I think I am verging a complete and totally mental breakdown. I don’t know. I mean I guess not, because I’m still semi-functioning and I have my wits about me 78% of the time. But, I’m afraid.
I’m anxious all of the time. I can’t think straight. I’ve had to rid my apartment of all alcohol and I already got rid of the painkillers. But, it’s like I’m not even me right now. I am me, obviously because that’s the only person I can be, but I’m not. Ugh, what if I’m developing some kind of severe mental disorder?! I guess that kind of thing doesn’t just develop out of the blue… I mean I’m not feeling like I should bang my head on the wall for an extended period of time or anything, but still. And really, would it be all that out of the blue? Aren’t things like that caused by stress or something?

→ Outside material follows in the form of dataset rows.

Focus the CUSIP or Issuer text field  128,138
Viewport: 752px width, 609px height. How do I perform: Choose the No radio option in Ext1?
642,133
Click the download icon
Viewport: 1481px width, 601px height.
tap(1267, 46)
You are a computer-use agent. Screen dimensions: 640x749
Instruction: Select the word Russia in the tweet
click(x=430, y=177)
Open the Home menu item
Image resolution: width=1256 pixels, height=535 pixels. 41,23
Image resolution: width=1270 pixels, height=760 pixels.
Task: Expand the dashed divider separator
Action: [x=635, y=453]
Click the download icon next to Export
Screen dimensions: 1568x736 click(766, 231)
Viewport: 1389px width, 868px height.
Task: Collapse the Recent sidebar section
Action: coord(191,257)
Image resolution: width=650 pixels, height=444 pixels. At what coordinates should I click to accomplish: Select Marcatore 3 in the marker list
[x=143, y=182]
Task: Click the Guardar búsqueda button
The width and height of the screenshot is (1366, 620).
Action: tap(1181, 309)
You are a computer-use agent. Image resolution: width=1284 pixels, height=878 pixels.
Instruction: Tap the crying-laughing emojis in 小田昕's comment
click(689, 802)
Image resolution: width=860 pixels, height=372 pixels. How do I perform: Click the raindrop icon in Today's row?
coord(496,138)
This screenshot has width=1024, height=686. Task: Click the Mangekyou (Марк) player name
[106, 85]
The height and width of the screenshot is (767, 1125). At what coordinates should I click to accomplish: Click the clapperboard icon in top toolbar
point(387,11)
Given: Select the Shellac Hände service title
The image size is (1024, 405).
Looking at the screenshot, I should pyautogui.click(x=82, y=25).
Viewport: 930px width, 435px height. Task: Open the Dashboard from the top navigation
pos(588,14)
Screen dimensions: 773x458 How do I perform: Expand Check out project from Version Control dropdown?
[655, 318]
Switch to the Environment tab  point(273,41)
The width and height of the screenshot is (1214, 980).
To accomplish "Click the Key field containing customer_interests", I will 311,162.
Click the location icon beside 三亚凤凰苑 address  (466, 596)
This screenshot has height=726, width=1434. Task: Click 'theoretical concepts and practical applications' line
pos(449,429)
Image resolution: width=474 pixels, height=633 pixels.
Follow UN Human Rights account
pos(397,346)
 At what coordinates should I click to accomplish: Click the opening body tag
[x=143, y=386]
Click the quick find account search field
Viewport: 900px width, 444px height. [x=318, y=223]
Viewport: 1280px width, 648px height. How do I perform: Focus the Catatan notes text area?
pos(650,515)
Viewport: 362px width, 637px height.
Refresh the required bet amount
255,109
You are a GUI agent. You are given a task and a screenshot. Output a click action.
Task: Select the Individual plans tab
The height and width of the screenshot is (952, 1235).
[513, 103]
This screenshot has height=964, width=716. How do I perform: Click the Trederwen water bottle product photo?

I’m supposed to go see a psychiatrist in two weeks about some anxiety medication. What does it mean to be medicated? I mean, does this make me legitimately crazy as opposed to just thinking I’m losing it. Does it mean that I really can’t cope. Am I just not trying hard enough to deal with things? I’ve been trying to just talk myself out of anxiety and just kind of ignore things that are making me nervous, but it’s just not working. I don’t know if medication is really going to help or stress me out more because then I’ll feel like I’m “medicated.” Really, I mean, I’m supposed to just deal with things, right? Be self-reliant.